Loveblock’s “Someone’s Darling” block was named after a legend that in the mid-1800s, the farmer who owned the land found the body of a young man on the property. The farmer buried him and for the lack of name, identity and kin, he simply engraved on the course wooden cross “Someone’s Darling.”
These vineyards, one at the north end of New Zealand’s South Island, the other at the south end, might be hundreds of miles apart, but love surely connects them.
“The land has its own rhythm and we respect that,” Erica says. “We don’t try to change that rhythm. We submit to that and the deep, intimate relationship it demands from those who work the land. We are the custodians of the land, and our reward is the elegant, yet complex wines made from the grapes we grow.”
The Loveblock farm in Awatere Valley is certified organic by BioGro New Zealand, the country’s leading organic certifier. The Central Otago property, purchased in 2008 and dedicated solely to Pinot Noir, is SWNZ (Sustainable Winegrowing New Zealand) accredited.
“Our philosophy was anchored in 2000 when life forced me to carefully and progressively examine the chemical nature of our immediate environment,” Erica says. “As a result, we are creating a self-sustaining estate with meticulous soil and plant management, leading to the production of grapes like no other.”

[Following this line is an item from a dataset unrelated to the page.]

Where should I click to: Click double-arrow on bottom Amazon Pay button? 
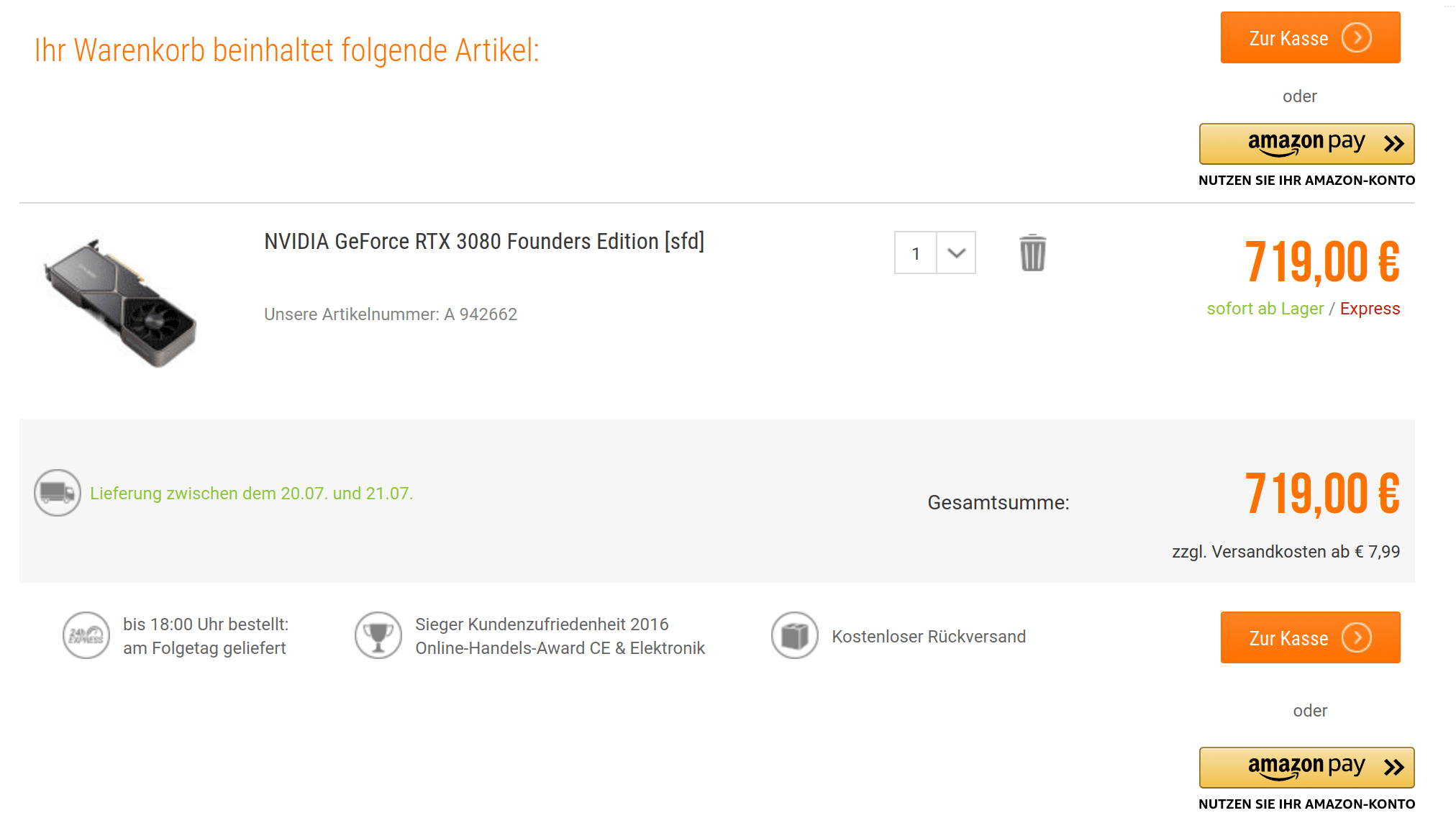click(1393, 768)
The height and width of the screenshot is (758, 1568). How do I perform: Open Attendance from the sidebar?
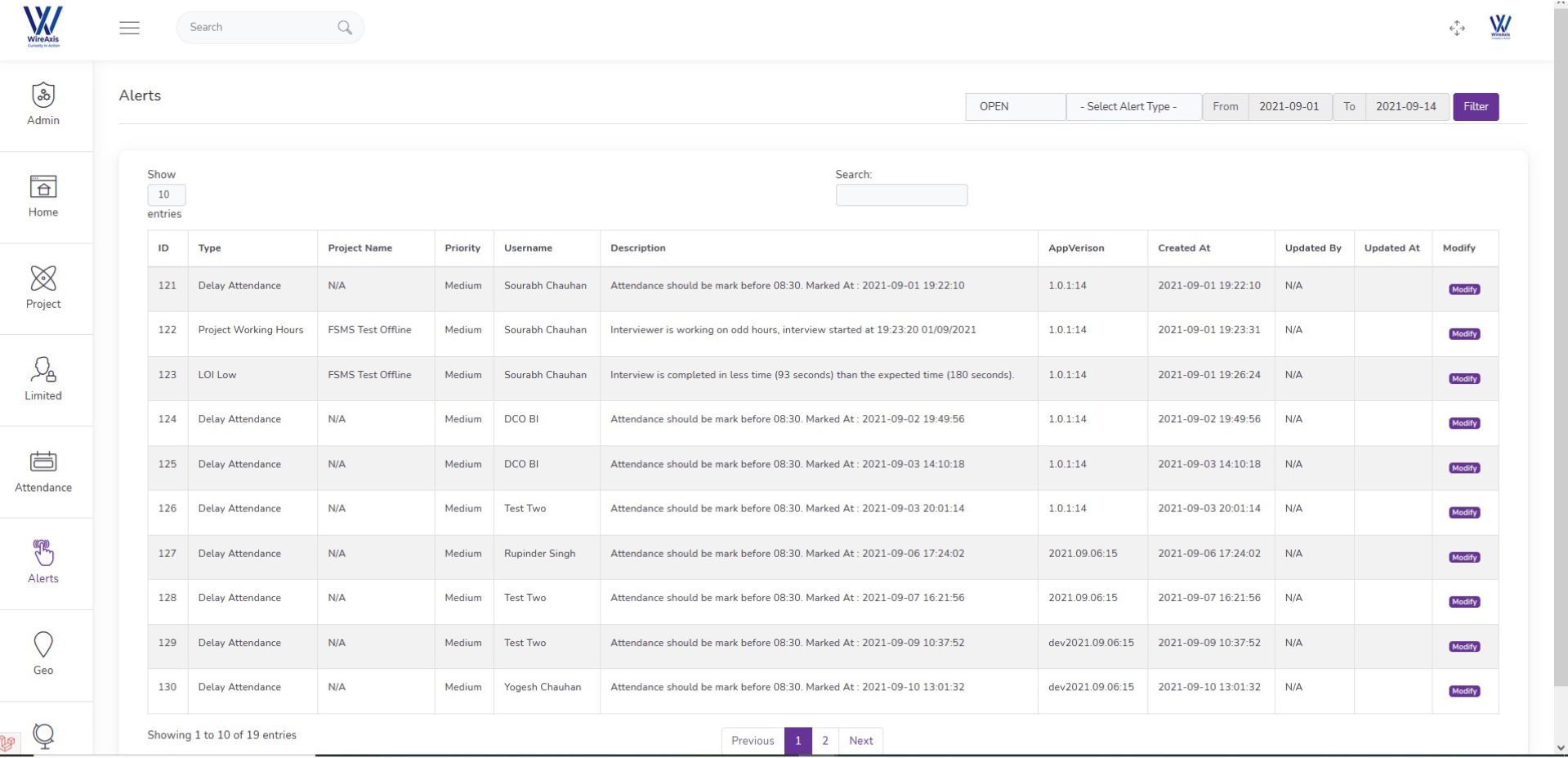pyautogui.click(x=43, y=471)
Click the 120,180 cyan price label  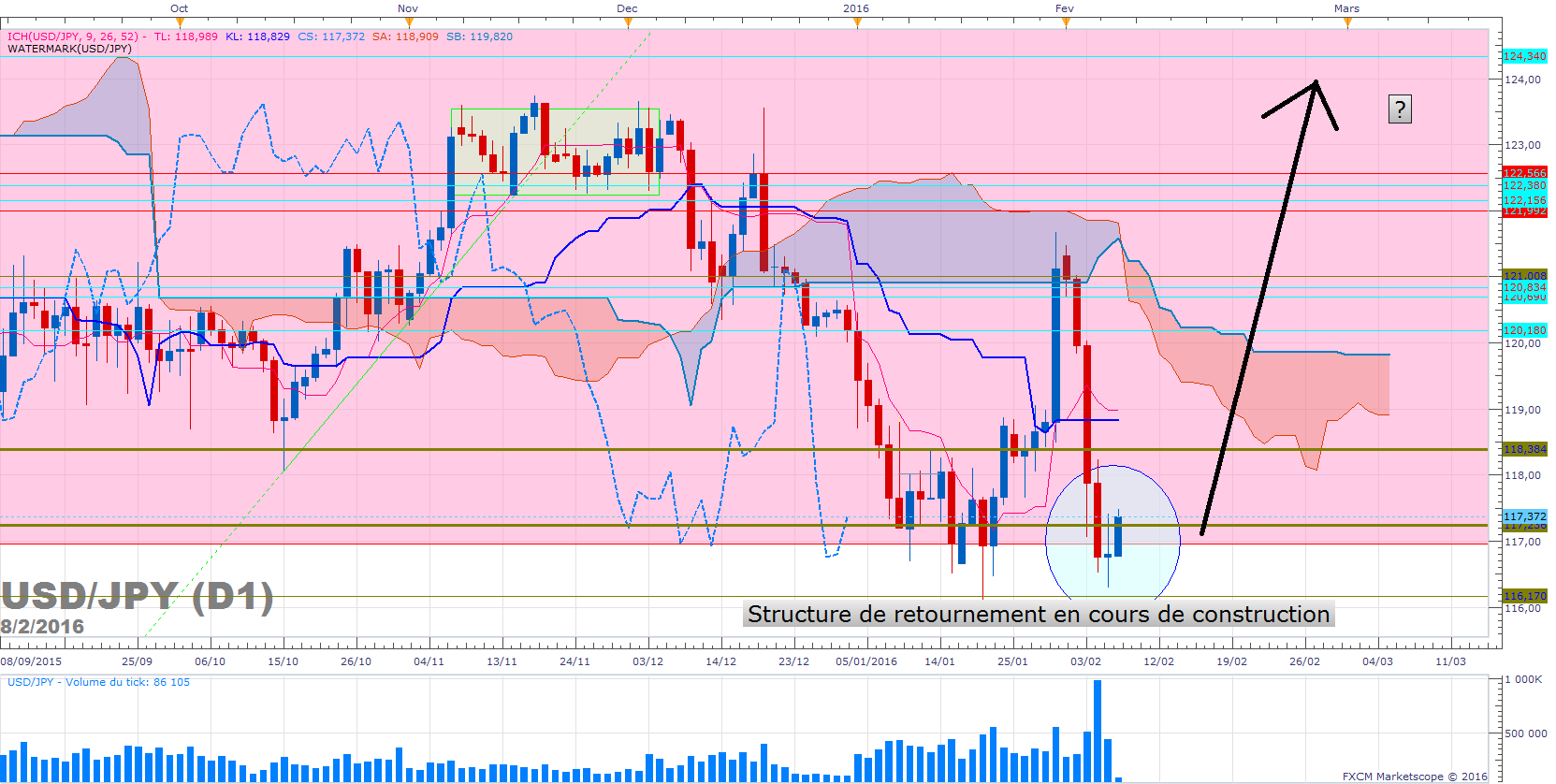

He has made Loveblock Sauvignon Blanc with lifted aromatics with peach, juicy citrus notes underscored with blackcurrant and tomato plant spice. The palate is elegant and restrained with peach combining beautifully with the citrus flavors and fresh acidity. The wine lingers long in the mouth, with inherent minerality.
Pinot Gris plantings are about one-eighth those of Sauvignon Blanc in New Zealand (20,215 hectares to 2,400), but the varietal is quietly drawing increasing interest. Erica and Kim believe the harsh environment that makes the Loveblock Farm ideal for Sauvignon Blanc – most notably, strong winds that slow vine growth and leads to very small berries with high aromatic concentration – also makes it suited to whites in general, including Pinot Gris.
The Loveblock Pinot Gris wine is a potpourri of yellow wildflowers underscored with lychee and musk melon and almond flavor. Finishing dry, the wine has great minerality and length – a product, in part, of the extra year in bottle before release.
“Anything from the Pinot family is better with a year in the bottle,” Kim says. “The secondary flavors start to appear and the wines have more interest.”
Pinot Noir is now the second-most planted variety in New Zealand, and the Central Otago region – the southernmost wine growing region in the world – has become known for producing the most distinctive Pinots in the country.
The Loveblock Pinot Noir is big and rich with sweet berry fruit flavors, hints of mushroom and oak and balanced dry tannins. Aromas of dark fruit with perfumed violet notes and a hint of oak.
“I thought the flavors we could extract had the potential to be quite special and distinctive, intense yet elegant. I am just lucky enough that we are in a position to experiment,” Kim says, “return the balance to the land and make the best wine I can, doing what I love.”